つらい腰痛を引き起こす疾患のなかには、その症状が短期間に重く出て、ぎっくり腰と同じような激痛に襲われることもあります。そのため、ぎっくり腰だと思って安静にしていても痛みが引かない場合や、しびれなどの症状がある場合には、病院での診察を受けたほうがよいでしょう。

 

・椎間板ヘルニア
椎間板は、背骨の椎骨と椎骨の間でクッションの役割を果たしている軟骨です。その椎間板が、覆っている繊維を突き破って、本来の位置から飛び出してしまう疾患が椎間板ヘルニアです。飛び出した椎間板が周りの神経を刺激し圧迫するため、ぎっくり腰と同様の激しい痛みのほか、しびれなどの症状が出ます。
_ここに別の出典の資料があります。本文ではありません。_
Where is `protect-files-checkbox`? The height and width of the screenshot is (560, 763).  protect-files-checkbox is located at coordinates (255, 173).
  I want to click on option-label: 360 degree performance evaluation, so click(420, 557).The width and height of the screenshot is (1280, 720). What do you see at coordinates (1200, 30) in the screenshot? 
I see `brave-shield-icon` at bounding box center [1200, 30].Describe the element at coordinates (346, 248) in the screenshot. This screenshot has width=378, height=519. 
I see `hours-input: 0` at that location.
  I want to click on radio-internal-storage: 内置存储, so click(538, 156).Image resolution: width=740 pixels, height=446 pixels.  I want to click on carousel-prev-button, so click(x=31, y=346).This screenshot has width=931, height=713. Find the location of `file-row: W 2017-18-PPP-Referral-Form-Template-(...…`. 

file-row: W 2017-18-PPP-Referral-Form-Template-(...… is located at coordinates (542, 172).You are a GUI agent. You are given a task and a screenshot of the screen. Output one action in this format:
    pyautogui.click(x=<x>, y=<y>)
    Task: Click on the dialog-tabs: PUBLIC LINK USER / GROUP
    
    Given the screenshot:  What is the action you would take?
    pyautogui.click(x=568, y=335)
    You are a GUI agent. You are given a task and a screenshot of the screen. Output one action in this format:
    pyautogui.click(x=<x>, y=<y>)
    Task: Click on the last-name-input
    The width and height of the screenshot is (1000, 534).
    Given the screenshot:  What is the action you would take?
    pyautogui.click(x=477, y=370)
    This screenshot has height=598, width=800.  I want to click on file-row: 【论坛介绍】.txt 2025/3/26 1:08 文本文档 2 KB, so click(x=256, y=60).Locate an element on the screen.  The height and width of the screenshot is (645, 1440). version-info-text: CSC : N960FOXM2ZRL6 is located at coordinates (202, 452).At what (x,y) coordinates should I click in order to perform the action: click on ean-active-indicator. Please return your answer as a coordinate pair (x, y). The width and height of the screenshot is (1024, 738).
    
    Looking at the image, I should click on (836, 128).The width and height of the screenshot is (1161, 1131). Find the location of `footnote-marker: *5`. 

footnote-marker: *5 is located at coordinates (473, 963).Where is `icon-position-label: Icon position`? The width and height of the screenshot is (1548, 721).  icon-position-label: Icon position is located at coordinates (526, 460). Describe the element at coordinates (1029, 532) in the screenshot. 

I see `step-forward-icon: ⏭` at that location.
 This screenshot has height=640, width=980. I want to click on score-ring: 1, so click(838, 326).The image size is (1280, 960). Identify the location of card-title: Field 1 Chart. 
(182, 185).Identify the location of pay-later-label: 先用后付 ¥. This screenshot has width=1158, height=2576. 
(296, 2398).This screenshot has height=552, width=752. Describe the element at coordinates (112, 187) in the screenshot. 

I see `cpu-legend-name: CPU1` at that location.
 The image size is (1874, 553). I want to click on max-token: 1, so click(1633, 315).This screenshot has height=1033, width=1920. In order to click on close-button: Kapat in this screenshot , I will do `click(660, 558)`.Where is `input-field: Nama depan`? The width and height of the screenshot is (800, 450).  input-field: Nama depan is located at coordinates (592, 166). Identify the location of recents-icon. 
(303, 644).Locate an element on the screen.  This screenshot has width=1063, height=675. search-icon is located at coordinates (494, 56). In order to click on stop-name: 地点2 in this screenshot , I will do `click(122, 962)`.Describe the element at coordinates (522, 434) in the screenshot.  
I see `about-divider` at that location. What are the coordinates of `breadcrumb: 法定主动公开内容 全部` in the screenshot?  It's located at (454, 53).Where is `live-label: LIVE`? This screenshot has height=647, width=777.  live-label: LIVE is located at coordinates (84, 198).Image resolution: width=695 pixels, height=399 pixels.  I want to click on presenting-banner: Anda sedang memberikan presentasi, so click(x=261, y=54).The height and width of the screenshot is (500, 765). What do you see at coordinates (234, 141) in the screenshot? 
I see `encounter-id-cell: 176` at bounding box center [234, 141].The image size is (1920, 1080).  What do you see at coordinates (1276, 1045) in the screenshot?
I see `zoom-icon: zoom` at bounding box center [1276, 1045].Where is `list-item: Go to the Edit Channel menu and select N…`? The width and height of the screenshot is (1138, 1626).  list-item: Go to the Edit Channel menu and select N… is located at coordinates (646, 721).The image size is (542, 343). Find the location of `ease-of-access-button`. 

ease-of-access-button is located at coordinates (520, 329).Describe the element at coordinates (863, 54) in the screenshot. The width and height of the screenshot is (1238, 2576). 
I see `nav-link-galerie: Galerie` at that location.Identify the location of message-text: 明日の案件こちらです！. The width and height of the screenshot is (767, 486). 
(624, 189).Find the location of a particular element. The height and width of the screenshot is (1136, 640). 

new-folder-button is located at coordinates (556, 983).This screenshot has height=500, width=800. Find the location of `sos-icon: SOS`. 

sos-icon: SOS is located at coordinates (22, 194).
病院によっては、椎間板ヘルニアの初期症状をぎっくり腰の一つとするところもあります。

 

・脊椎圧迫骨折
ケガあるいは骨粗鬆症の影響によって、脊椎を構成する骨が押し潰されて変形する疾患です。押し潰された骨の周辺にある筋肉や神経が刺激されて炎症を起こすため、つらい痛みが出ます。圧迫骨折は通常の骨折と異なり、一度潰れてしまうと元の形には戻らないため、圧迫された状態で骨が落ち着くのを待つことになります。

 

・腰部脊柱管狭窄症
脊髄を収める脊柱管が狭くなって中にある神経を圧迫する疾患で、腰や脚の痛みとしびれ、麻疹などの症状が出ます。

 

・腰椎分離すべり症
腰椎がゆるやかな連続から外れて、前方に移動してしまう疾患です。本来の位置からずれたことで、周辺の筋肉や神経が刺激され、腰と脚に痛みやしびれが生じます。

 

ほかにも、悪性腫瘍や化膿性脊椎炎などの疾患によって、ぎっくり腰に似た激痛を感じることがあります。